Extracted records
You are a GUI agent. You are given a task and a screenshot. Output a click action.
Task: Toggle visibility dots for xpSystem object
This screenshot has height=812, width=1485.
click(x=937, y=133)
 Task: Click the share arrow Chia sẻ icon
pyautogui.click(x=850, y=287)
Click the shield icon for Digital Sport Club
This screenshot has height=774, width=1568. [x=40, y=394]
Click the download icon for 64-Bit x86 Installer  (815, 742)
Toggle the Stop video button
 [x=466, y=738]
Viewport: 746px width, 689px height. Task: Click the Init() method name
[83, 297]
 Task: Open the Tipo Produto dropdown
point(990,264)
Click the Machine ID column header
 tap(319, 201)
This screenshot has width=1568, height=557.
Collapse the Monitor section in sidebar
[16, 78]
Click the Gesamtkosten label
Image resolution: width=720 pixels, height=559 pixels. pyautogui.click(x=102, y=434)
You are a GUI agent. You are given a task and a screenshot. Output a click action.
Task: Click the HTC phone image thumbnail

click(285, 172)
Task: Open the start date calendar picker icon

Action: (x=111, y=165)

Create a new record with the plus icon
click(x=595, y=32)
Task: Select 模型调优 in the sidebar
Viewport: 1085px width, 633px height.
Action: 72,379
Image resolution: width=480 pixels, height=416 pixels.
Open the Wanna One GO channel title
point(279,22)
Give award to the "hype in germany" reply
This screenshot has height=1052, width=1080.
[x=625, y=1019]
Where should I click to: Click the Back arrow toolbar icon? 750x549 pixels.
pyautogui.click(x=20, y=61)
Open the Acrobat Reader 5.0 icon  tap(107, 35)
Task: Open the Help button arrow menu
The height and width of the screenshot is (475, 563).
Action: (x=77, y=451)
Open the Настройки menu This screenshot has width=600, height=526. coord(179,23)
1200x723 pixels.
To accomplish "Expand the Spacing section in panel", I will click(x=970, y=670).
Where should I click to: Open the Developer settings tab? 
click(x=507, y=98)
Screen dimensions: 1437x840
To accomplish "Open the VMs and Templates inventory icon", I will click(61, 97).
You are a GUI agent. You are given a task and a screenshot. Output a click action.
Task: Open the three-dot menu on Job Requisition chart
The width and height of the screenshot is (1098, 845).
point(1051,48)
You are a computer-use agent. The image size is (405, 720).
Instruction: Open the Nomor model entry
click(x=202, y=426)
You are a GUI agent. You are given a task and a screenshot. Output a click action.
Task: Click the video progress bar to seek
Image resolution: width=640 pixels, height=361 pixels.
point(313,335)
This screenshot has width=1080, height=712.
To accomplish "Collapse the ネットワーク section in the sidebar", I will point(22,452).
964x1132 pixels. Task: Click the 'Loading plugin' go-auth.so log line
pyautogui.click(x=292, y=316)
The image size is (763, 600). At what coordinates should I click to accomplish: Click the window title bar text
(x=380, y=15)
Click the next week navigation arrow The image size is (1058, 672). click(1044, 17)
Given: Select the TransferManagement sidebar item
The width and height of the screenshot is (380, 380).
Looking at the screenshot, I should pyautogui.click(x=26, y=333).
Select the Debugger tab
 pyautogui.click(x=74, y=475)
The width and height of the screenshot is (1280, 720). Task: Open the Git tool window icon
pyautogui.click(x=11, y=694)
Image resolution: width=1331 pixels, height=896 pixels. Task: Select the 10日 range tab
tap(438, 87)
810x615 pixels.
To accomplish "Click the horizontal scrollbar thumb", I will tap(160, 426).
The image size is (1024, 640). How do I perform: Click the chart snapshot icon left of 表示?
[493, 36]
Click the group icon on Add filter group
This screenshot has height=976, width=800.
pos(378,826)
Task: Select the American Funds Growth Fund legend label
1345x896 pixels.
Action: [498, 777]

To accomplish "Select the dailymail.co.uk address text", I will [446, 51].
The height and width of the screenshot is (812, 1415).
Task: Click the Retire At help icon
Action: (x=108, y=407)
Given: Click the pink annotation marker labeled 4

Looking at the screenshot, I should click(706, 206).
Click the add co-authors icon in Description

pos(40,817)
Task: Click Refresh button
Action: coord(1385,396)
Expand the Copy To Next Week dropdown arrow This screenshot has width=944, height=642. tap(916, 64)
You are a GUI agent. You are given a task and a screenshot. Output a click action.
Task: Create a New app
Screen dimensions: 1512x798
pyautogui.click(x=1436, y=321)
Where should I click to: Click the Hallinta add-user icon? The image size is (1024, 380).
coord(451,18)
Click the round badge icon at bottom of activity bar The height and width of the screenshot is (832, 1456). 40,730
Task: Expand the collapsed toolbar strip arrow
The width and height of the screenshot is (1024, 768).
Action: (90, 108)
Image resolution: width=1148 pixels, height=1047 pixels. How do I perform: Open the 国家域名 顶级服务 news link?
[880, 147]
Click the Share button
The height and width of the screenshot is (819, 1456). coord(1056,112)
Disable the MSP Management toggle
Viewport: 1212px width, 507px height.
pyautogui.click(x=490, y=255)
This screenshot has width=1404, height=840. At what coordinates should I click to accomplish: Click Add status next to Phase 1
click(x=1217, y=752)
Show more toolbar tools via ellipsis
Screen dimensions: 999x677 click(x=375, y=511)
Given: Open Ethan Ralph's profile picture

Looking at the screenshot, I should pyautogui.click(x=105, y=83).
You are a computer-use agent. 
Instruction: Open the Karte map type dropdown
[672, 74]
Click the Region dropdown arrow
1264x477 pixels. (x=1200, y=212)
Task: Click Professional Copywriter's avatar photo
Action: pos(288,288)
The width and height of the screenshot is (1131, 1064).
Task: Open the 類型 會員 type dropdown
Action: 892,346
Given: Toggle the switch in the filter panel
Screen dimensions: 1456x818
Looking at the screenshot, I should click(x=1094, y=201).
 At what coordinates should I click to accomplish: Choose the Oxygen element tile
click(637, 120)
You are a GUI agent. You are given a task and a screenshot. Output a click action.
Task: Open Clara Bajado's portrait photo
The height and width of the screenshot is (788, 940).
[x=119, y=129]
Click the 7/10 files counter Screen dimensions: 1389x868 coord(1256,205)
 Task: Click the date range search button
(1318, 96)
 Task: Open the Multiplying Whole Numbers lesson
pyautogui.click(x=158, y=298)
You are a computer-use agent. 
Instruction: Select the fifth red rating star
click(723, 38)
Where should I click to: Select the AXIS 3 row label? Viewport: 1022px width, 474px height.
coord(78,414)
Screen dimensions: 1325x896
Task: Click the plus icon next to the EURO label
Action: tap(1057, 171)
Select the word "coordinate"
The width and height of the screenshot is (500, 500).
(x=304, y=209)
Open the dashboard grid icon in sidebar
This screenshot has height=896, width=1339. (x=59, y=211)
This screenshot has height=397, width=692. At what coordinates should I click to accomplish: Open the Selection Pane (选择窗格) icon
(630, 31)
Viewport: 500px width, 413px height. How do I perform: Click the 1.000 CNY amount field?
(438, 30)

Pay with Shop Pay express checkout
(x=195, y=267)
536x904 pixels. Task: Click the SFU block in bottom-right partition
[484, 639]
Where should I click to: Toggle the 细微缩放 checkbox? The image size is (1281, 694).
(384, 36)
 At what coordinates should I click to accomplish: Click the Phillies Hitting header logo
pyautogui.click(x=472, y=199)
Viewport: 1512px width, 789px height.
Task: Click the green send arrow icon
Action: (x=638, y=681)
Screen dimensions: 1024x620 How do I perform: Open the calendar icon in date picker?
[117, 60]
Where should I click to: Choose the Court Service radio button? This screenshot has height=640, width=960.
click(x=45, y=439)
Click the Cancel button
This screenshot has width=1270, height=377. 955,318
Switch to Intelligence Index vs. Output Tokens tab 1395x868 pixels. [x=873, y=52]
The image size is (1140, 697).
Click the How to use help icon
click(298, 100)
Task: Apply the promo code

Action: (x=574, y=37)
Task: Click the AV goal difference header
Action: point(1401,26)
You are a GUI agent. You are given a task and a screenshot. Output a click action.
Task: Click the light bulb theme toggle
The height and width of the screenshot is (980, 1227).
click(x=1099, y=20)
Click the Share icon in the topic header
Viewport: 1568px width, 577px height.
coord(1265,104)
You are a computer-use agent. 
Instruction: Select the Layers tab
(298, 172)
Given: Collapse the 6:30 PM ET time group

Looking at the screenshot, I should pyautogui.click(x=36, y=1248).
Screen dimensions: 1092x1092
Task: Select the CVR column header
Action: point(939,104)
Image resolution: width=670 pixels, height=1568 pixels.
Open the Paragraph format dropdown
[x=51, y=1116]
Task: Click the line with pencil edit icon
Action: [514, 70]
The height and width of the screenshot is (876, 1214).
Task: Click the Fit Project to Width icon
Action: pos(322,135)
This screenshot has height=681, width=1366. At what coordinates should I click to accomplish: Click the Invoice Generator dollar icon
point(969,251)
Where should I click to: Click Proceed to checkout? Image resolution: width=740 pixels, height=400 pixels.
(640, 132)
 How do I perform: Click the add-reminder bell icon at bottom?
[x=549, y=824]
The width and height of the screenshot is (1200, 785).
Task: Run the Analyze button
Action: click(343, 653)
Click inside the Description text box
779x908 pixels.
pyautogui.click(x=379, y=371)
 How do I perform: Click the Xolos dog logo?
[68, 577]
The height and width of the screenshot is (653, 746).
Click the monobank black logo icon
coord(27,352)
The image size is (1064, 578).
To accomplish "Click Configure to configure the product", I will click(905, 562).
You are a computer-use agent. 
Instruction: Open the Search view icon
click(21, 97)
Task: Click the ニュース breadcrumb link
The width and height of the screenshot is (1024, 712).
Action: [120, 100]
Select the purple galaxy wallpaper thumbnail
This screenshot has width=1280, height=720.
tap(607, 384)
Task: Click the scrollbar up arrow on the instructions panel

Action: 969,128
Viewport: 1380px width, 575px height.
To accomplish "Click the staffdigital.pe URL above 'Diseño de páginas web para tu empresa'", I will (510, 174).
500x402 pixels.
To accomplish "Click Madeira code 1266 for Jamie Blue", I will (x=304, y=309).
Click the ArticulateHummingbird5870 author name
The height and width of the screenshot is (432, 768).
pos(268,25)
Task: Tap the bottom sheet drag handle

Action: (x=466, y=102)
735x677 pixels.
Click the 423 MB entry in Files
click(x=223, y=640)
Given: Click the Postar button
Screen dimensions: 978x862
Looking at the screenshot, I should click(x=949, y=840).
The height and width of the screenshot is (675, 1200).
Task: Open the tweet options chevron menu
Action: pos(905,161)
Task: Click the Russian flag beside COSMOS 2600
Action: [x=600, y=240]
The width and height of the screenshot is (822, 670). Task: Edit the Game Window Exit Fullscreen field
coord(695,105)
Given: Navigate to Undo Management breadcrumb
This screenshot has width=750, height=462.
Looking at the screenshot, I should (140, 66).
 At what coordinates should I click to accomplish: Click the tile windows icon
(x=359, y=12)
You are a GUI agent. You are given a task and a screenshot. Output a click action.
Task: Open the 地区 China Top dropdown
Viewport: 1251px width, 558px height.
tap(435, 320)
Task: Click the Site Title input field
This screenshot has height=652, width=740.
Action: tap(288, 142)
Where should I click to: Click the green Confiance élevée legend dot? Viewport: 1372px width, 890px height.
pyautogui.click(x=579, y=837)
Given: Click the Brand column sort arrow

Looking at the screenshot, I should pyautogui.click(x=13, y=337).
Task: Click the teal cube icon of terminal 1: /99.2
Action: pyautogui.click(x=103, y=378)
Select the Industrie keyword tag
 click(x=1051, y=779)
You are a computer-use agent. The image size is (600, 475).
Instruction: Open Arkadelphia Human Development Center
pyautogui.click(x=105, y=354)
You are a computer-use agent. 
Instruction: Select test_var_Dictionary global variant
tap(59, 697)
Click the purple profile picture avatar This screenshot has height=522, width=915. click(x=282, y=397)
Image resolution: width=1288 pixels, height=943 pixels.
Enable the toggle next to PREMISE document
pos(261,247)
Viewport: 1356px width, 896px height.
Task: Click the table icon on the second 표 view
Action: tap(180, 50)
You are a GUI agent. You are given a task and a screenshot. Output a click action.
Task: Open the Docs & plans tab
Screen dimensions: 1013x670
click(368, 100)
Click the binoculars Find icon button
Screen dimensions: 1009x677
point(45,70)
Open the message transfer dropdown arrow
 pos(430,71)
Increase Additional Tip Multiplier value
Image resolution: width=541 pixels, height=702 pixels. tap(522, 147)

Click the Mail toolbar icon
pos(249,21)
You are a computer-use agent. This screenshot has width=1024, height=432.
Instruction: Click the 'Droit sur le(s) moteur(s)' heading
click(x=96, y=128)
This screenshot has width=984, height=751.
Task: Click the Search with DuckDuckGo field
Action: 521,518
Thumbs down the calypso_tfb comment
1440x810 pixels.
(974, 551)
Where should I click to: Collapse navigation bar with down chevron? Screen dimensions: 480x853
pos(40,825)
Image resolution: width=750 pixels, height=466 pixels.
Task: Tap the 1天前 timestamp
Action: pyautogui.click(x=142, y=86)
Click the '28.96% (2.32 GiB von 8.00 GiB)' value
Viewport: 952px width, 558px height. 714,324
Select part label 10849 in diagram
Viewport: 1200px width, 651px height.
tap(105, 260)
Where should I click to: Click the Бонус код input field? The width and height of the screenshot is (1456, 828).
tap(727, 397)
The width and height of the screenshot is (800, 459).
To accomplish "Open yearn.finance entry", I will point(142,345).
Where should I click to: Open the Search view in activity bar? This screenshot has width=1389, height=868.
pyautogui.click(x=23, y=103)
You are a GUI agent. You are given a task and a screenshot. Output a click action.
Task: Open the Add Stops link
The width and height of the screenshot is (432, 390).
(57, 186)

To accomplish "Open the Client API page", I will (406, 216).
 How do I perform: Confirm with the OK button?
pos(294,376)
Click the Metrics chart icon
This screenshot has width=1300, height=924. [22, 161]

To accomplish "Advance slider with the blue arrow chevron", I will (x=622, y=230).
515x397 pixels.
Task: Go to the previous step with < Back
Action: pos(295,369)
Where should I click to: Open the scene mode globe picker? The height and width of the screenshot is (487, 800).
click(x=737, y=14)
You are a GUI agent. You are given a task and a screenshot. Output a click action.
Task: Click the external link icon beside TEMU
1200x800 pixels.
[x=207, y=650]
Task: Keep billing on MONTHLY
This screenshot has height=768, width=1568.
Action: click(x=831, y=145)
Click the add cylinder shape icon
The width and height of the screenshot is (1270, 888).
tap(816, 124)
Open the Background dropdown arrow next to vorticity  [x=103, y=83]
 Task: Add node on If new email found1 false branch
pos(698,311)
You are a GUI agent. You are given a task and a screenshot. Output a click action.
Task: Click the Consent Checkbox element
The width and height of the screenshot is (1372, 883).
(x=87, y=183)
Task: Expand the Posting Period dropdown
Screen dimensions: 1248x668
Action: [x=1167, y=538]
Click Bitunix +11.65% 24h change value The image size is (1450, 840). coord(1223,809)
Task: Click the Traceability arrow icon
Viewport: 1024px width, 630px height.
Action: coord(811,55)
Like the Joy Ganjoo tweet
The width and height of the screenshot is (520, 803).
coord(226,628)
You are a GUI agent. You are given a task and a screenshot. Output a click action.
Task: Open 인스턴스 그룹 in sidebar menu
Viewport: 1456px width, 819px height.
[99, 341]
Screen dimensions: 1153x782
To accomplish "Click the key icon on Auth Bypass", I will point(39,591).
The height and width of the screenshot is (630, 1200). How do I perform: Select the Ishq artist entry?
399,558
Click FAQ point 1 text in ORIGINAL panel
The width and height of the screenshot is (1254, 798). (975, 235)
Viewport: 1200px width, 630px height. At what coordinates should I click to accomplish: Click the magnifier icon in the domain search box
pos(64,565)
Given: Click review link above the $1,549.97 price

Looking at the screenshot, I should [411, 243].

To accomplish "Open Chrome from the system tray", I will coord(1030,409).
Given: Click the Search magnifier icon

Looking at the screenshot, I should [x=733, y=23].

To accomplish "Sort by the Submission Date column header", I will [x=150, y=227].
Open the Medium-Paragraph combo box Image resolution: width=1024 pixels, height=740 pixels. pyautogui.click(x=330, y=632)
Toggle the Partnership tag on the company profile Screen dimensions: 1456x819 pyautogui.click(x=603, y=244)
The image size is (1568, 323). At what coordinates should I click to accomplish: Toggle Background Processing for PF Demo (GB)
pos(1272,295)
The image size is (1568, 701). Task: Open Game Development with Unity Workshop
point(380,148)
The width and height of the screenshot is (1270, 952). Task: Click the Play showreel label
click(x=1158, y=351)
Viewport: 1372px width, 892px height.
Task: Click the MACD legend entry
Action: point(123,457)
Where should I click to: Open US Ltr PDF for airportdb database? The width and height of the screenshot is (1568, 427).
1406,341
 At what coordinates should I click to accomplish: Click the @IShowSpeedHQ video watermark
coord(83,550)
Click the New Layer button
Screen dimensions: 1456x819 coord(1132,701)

### [Exercise aim]
Give the material as a JSON list of strings, one per line and skipping blank lines, starting with the line that contains "Screen dimensions: 1024x620" and going on through the line that contains "click(21, 97)".

### [Task answer]
[
  "Screen dimensions: 1024x620 How do I perform: Open the calendar icon in date picker?",
  "[117, 60]",
  "Where should I click to: Choose the Court Service radio button? This screenshot has height=640, width=960.",
  "click(x=45, y=439)",
  "Click the Cancel button",
  "This screenshot has width=1270, height=377. 955,318",
  "Switch to Intelligence Index vs. Output Tokens tab 1395x868 pixels. [x=873, y=52]",
  "The image size is (1140, 697).",
  "Click the How to use help icon",
  "click(298, 100)",
  "Task: Apply the promo code",
  "Action: (x=574, y=37)",
  "Task: Click the AV goal difference header",
  "Action: point(1401,26)",
  "You are a GUI agent. You are given a task and a screenshot. Output a click action.",
  "Task: Click the light bulb theme toggle",
  "The height and width of the screenshot is (980, 1227).",
  "click(x=1099, y=20)",
  "Click the Share icon in the topic header",
  "Viewport: 1568px width, 577px height.",
  "coord(1265,104)",
  "You are a computer-use agent. ",
  "Instruction: Select the Layers tab",
  "(298, 172)",
  "Given: Collapse the 6:30 PM ET time group",
  "Looking at the screenshot, I should pyautogui.click(x=36, y=1248).",
  "Screen dimensions: 1092x1092",
  "Task: Select the CVR column header",
  "Action: point(939,104)",
  "Image resolution: width=670 pixels, height=1568 pixels.",
  "Open the Paragraph format dropdown",
  "[x=51, y=1116]",
  "Task: Click the line with pencil edit icon",
  "Action: [514, 70]",
  "The height and width of the screenshot is (876, 1214).",
  "Task: Click the Fit Project to Width icon",
  "Action: pos(322,135)",
  "This screenshot has height=681, width=1366. At what coordinates should I click to accomplish: Click the Invoice Generator dollar icon",
  "point(969,251)",
  "Where should I click to: Click Proceed to checkout? Image resolution: width=740 pixels, height=400 pixels.",
  "(640, 132)",
  " How do I perform: Click the add-reminder bell icon at bottom?",
  "[x=549, y=824]",
  "The width and height of the screenshot is (1200, 785).",
  "Task: Run the Analyze button",
  "Action: click(343, 653)",
  "Click inside the Description text box",
  "779x908 pixels.",
  "pyautogui.click(x=379, y=371)",
  " How do I perform: Click the Xolos dog logo?",
  "[68, 577]",
  "The height and width of the screenshot is (653, 746).",
  "Click the monobank black logo icon",
  "coord(27,352)",
  "The image size is (1064, 578).",
  "To accomplish \"Click Configure to configure the product\", I will click(905, 562).",
  "You are a computer-use agent. ",
  "Instruction: Open the Search view icon",
  "click(21, 97)"
]